#203: Chips, Automation, EVs, NGS, Fintech
1. Nvidia Announces Its Next Generation Self Driving Chip
Last month Nvidia announced Orin—the successor to its Xavier chip for autonomous vehicles. Capable of 200 trillion operations per second, Orin is almost seven times faster than Xavier and will ship in a variety of configurations ranging from one to four chips.
Orin is roughly 40% faster than Tesla’s Full Self Driving (FSD) but won’t ship in production cars until 2022, the main reason Tesla chose to design its own AI chip. Had it waited for a third-party chip supplier, Tesla’s self-driving program would have been delayed for at least three years.
Nvidia’s Orin and Tesla’s FSD highlight how horizontal and vertical business models can impact performance and delivery timelines. Orin is faster and more feature rich but needsmore complex specifications to support dozens of customers with varying requirements. Tesla’s chip is much simpler because it has only one customer—its internal software team—and as a result will ship one generation faster than comparable third-party suppliers.
Like ARM and Apple in the mobile market, both Nvidia and Tesla can be winners in autonomous driving. We believe the losers will be traditional OEMs as the automotive value chain shifts from engines and gearboxes to silicon and software.
2. As Margin Pressure Mounts, Automation Could Save Food Delivery Providers
Recently food delivery firms have been consolidating, a trend likely to accelerate as Google threatens them with disintermediation. Recently Google enabled users to order and pay for restaurant food in Google Search, Maps, and Assistant, skipping delivery provider apps altogether. As a result, Google is likely to pressure delivery company margins even more than recently has been the case.
To survive, food delivery platforms are likely to integrate with dark kitchens, robotic food preparation, and autonomous delivery. This week, for example, Michigan-based startup Refraction AI began offering food delivery in Ann Arbor using rolling robots to undercut the fees that GrubHub and other food delivery services charge restaurants. Refraction’s co-founder explains, “We’re not spending Bentley money to drive around your tacos.”

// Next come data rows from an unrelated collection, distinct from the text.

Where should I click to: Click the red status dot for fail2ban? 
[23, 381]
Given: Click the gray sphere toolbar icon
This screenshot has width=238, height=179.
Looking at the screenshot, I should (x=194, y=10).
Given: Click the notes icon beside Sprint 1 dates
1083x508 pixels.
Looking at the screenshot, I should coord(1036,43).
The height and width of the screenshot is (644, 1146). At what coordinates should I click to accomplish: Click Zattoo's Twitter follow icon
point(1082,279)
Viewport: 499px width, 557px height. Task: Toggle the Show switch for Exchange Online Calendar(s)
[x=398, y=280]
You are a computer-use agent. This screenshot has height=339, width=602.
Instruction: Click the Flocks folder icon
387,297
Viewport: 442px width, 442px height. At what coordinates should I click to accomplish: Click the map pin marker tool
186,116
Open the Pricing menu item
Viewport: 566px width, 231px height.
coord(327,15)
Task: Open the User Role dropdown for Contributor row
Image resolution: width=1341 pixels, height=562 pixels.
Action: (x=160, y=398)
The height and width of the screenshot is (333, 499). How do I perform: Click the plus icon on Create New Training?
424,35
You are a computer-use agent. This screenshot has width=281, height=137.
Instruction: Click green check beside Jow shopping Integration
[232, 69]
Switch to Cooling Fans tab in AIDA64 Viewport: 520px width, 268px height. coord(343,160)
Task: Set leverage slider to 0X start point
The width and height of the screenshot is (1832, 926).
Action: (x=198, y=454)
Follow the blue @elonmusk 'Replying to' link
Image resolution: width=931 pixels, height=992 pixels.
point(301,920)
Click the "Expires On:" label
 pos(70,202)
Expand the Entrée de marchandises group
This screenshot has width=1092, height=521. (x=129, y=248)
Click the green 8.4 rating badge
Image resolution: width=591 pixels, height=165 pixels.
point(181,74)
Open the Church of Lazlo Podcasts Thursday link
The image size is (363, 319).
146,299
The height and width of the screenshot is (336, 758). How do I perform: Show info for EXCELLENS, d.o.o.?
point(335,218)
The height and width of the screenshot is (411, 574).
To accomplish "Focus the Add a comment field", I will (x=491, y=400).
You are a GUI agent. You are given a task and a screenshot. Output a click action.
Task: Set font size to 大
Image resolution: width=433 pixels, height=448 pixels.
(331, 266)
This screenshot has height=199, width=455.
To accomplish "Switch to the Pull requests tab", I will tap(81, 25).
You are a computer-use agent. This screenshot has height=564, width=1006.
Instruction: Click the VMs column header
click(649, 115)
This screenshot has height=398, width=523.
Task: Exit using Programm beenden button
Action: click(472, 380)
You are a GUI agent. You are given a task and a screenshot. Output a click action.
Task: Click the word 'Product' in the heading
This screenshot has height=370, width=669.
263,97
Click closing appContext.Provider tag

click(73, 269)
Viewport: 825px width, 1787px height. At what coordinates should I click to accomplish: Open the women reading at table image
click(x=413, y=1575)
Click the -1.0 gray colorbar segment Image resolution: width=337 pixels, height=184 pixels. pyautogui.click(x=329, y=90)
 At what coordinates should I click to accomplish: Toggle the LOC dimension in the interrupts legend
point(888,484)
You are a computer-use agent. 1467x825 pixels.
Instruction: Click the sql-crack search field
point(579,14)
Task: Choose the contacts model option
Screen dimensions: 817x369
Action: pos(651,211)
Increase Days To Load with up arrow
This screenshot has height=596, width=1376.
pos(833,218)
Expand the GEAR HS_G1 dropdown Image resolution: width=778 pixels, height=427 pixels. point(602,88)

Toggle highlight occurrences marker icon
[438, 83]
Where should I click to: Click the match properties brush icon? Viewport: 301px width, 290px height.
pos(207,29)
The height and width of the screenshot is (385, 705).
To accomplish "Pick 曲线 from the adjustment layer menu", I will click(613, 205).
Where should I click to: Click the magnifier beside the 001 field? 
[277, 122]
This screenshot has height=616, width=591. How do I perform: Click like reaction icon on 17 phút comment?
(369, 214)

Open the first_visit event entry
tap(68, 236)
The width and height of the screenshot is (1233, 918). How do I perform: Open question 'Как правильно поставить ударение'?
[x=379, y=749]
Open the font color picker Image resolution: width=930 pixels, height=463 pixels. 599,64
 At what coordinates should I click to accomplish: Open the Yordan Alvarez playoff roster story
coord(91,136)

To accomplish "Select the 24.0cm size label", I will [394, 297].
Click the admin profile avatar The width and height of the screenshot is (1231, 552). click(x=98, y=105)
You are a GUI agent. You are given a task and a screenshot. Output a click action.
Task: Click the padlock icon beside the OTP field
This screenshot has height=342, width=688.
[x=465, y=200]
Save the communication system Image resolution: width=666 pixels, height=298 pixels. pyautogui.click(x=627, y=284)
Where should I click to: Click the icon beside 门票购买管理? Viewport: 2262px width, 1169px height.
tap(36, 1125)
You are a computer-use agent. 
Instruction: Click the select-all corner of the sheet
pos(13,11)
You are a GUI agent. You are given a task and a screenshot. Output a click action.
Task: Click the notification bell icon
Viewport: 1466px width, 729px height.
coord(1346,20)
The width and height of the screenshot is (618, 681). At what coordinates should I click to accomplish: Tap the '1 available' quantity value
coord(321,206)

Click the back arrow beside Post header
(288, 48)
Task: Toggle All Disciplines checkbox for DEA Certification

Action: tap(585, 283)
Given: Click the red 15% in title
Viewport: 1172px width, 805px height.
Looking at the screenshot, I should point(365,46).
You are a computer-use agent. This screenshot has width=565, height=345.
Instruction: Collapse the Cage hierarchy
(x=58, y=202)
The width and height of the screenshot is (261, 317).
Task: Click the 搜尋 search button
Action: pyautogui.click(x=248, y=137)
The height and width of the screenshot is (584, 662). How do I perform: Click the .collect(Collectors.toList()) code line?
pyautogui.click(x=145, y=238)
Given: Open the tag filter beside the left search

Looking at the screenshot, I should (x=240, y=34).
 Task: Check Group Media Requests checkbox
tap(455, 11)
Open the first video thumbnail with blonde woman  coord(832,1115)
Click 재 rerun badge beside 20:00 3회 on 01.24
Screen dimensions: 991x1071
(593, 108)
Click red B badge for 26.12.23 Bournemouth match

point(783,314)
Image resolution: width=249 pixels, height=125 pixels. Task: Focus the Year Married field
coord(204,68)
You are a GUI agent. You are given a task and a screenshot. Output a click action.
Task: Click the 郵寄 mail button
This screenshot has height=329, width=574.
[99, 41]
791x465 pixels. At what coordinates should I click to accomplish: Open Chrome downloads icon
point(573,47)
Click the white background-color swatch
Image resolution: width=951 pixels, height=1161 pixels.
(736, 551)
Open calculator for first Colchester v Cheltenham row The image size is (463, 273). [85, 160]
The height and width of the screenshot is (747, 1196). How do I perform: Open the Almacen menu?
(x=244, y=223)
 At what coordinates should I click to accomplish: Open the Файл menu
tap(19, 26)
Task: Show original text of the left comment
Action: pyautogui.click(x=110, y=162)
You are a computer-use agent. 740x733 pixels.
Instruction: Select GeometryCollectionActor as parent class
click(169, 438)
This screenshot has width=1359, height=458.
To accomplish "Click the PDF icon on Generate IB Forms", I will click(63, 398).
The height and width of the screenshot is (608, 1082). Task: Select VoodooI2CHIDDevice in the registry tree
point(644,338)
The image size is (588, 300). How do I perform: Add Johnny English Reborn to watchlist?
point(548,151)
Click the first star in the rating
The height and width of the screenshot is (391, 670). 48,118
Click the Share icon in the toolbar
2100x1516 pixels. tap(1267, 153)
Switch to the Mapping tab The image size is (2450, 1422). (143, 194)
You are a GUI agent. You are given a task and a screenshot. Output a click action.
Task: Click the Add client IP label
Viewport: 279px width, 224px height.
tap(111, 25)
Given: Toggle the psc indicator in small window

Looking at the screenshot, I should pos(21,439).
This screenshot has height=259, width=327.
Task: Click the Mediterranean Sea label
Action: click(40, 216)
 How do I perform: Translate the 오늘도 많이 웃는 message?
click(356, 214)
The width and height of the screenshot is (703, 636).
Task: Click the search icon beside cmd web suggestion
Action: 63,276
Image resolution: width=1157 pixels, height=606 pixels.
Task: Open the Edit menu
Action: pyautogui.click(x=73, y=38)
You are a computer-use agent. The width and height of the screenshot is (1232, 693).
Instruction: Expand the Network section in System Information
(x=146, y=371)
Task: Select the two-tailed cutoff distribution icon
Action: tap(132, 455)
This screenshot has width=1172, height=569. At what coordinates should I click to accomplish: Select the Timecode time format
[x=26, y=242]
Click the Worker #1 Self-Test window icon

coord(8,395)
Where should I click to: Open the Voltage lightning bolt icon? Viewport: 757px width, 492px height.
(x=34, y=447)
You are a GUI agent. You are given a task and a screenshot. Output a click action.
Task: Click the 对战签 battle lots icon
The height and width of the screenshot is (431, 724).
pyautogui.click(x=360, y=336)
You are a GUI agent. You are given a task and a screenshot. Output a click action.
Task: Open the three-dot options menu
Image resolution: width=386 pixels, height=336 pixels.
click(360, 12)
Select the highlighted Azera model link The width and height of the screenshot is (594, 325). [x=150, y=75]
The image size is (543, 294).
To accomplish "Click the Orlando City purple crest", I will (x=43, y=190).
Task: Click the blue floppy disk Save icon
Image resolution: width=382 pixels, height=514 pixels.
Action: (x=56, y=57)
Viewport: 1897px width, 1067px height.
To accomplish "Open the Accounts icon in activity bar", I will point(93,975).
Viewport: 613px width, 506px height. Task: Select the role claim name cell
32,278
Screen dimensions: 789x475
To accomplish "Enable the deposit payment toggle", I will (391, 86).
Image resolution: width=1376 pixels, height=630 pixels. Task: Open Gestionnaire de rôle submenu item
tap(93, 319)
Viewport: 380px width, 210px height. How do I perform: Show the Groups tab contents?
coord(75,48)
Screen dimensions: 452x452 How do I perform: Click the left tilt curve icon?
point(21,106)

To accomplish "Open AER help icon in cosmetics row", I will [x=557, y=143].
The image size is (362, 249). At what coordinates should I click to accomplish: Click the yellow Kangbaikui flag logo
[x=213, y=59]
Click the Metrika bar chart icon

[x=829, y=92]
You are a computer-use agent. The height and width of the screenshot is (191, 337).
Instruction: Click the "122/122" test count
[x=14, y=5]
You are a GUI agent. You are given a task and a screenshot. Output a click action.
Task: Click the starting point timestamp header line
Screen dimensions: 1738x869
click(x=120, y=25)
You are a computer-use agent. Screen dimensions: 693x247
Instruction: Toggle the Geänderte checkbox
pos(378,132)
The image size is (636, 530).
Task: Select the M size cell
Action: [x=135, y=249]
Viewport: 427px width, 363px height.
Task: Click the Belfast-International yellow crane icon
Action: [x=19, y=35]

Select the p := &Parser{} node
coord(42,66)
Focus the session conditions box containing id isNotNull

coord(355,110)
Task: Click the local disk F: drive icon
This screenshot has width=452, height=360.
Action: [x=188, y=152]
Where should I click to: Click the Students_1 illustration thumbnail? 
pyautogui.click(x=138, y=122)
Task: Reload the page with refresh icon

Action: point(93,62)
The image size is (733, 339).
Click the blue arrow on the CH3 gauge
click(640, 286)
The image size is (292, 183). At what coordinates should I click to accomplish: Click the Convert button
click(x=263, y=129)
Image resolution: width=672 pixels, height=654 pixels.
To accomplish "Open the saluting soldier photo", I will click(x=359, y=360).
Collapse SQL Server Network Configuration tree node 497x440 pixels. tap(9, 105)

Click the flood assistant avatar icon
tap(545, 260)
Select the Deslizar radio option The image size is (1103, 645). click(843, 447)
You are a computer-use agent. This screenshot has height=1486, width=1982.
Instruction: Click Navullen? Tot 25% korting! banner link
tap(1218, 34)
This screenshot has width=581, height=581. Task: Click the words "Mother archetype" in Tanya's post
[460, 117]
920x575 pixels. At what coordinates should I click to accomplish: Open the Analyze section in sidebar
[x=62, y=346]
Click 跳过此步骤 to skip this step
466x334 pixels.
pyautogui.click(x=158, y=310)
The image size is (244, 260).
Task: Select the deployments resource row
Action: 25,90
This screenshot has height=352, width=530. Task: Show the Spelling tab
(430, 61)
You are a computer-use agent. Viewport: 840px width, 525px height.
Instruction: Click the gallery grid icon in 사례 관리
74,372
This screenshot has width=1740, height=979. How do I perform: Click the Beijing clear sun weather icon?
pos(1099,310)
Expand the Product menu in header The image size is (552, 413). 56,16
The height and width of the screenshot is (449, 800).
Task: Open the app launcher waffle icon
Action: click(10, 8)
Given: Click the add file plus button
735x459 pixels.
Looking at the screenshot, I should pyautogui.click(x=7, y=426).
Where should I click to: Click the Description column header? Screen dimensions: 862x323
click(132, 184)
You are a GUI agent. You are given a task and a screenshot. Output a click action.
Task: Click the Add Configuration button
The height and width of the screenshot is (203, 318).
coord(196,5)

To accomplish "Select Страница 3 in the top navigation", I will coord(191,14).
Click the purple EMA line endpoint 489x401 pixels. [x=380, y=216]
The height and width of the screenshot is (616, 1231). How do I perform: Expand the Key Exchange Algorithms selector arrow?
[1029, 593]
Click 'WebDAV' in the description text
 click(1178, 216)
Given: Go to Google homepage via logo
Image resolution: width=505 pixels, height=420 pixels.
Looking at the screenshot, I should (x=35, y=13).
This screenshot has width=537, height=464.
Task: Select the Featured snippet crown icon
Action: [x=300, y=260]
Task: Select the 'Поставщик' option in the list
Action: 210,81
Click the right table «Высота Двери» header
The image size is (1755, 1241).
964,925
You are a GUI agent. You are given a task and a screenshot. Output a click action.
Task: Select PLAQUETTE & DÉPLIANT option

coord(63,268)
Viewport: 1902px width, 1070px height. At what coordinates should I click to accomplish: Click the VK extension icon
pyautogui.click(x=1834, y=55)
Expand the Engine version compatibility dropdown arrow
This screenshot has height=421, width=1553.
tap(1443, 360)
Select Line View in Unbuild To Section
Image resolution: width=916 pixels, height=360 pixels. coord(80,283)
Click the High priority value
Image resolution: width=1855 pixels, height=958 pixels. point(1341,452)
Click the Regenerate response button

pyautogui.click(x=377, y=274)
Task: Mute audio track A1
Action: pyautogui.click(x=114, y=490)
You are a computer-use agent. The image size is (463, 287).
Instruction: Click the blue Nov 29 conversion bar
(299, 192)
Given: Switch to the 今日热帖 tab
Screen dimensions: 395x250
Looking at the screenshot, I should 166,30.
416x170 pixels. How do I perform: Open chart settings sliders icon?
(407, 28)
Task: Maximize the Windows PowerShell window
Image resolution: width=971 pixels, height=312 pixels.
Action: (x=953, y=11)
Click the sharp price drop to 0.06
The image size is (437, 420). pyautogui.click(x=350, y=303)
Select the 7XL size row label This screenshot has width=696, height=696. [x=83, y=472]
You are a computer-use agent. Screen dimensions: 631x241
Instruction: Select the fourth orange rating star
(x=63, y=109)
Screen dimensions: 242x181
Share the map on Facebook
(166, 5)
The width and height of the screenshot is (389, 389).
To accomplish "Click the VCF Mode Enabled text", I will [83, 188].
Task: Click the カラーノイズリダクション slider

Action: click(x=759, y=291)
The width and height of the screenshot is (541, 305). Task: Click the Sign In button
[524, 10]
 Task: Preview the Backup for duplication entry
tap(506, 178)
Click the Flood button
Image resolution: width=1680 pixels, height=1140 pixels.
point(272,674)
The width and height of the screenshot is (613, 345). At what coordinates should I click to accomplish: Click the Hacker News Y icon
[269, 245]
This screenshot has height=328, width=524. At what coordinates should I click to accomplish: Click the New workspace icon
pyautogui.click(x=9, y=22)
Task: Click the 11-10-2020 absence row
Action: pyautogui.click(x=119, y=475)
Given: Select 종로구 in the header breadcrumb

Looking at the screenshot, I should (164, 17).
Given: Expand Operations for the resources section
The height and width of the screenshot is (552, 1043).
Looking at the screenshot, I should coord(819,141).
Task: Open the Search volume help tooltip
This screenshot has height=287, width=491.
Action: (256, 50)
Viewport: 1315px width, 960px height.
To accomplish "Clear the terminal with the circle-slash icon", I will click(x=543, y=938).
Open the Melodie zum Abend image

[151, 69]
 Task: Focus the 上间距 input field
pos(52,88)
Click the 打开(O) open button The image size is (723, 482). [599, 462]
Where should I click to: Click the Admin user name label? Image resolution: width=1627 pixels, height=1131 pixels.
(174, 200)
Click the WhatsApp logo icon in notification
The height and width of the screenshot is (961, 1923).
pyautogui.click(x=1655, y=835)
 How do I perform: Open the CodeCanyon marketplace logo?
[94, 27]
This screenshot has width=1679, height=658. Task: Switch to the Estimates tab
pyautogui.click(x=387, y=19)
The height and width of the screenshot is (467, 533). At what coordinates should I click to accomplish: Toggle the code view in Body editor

Across the logistics space, ARK expects purpose-built autonomous vehicles on the ground and in the skies to enhance the productivity and consumer delight associated with food delivery.
3. Tesla’s Manufacturing Productivity Has Surpassed That of Traditional Auto Manufacturers
In 2017, Tesla needed nearly 12 months to ramp Model 3 production to 3,000 vehicles per week, as shown here. At the time, bears were convinced that Tesla never would scale manufacturing, relegating it to a niche existence.
Two years and nearly 460,000 Model 3s later, Tesla built its Shanghai Gigafactory in 12 months and ramped manufacturing to 3,000 vehicles per week in just 3 months. For context, Toyota took four years to build a manufacturing plant in Texas with initial capacity similar to that of Tesla’s Shanghai Gigafactory.
Decades of manufacturing no longer seem to be a competitive moat in the automotive market. Quite the contrary, traditional auto manufacturers still are struggling to produce electric vehicles that can compete with the first Model S that Tesla produced in 2012.
4. Oxford Nanopore Technologies (ONT) is Gearing Up for Clinical Adoption
While investors were focusing on Illumina’s (ILMN) acquisition of Pacific Biosciences (PACB), Oxford Nanopore Technologies (“ONT”) quietly announced key hardware and software upgrades during its Nanopore Community Meeting (“NCM”) in December. Prior to these upgrades, clinical diagnostic providers had shunned ONT sequencers because of their lower accuracy, frequent update requirements, and lower sample throughput.
During the NCM, ONT announced a new nanopore architecture. These new nanopores measure voltage instead of changes in electric current, aiming to improve the accuracy of reading the difficult stretches of DNA involved in oncology. ONT also discussed chemistry improvements that could increase throughput to 7TB of data per run, slightly outperforming Illumina’s NovaSeq 6000. Finally, it announced Q-Line, a special class of ISO-regulated instruments built for diagnostic sequencing tasks.
While preparing to penetrate the clinical sequencing market once again, ONT has had a history of over-promising and under-delivering on an “Illumina-Killer” for roughly a decade. If successful in any way, however, ONT will introduce more competition into the sequencing space, perhaps incentivizing Illumina to accelerate its own cost declines and increasing access to whole human genome sequencing.